» Activity: Apart from the pictures, please restate every entry below exactly.

» Data for this exercise:
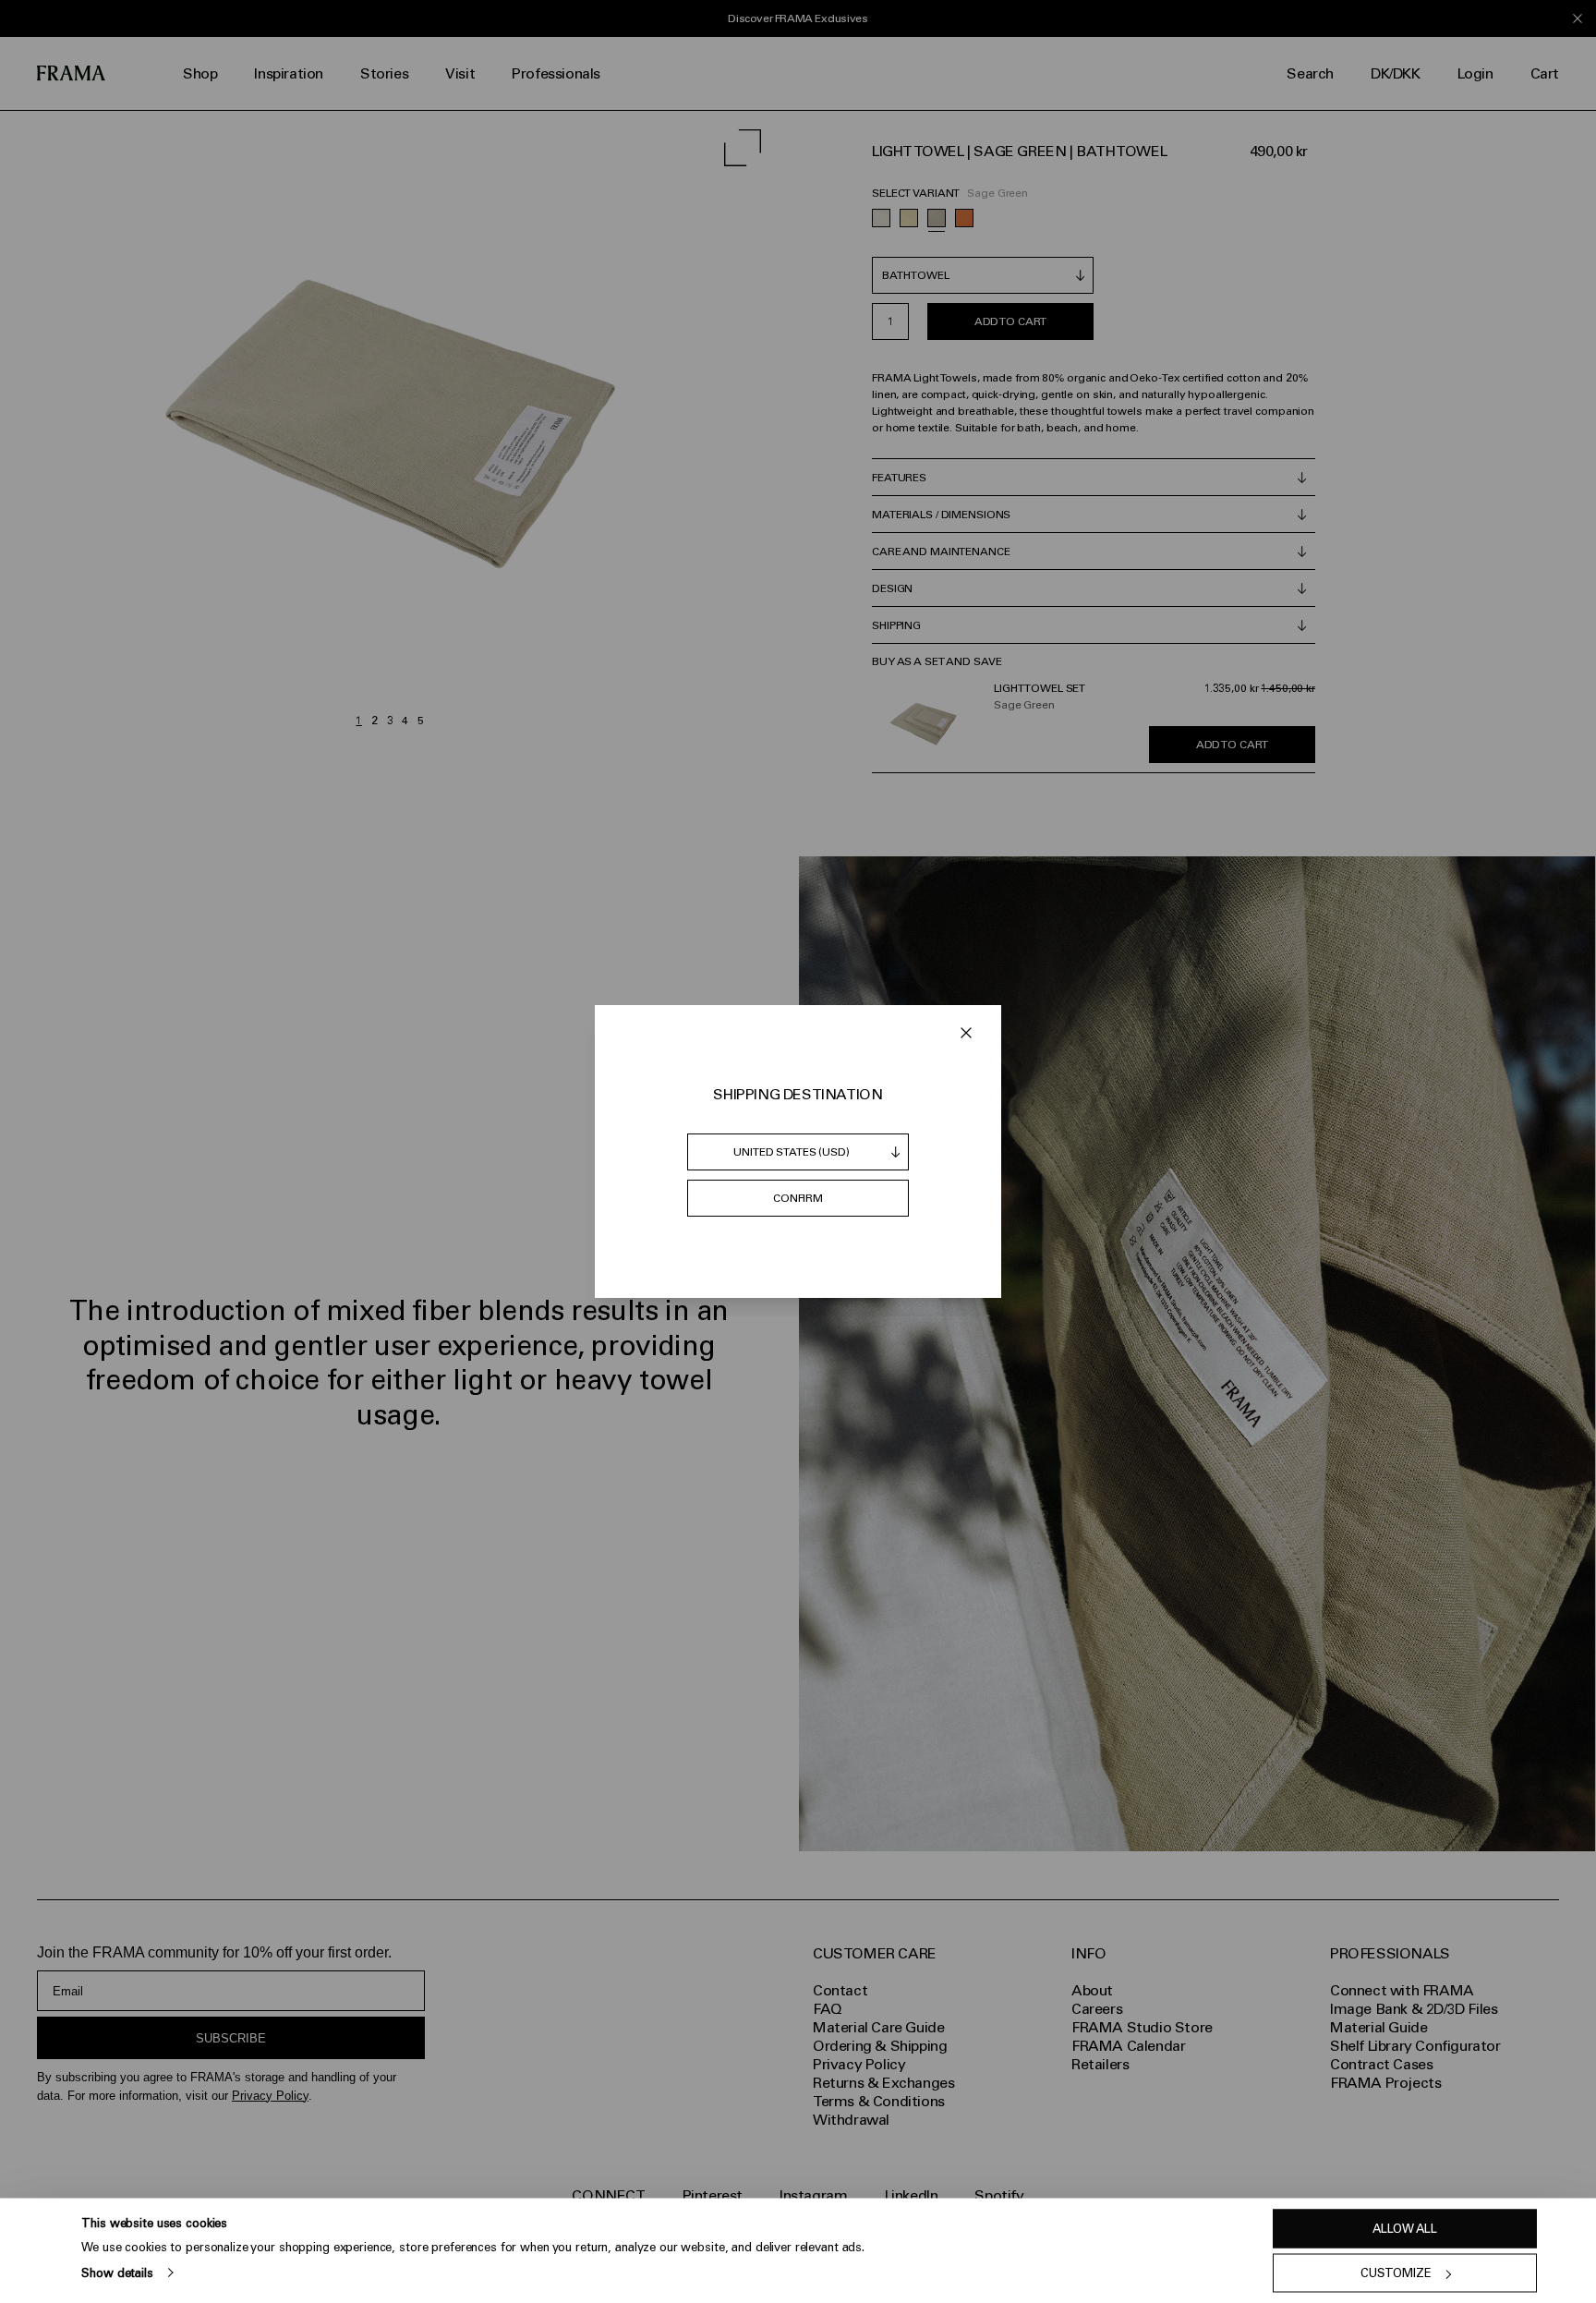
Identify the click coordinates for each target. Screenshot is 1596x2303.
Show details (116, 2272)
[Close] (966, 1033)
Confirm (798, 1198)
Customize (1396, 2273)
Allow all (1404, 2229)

» Completed task:
Identify the click coordinates for each target. Screenshot is 1596x2303.
Show details (116, 2272)
[Close] (966, 1033)
Confirm (798, 1198)
Customize (1396, 2273)
Allow all (1404, 2229)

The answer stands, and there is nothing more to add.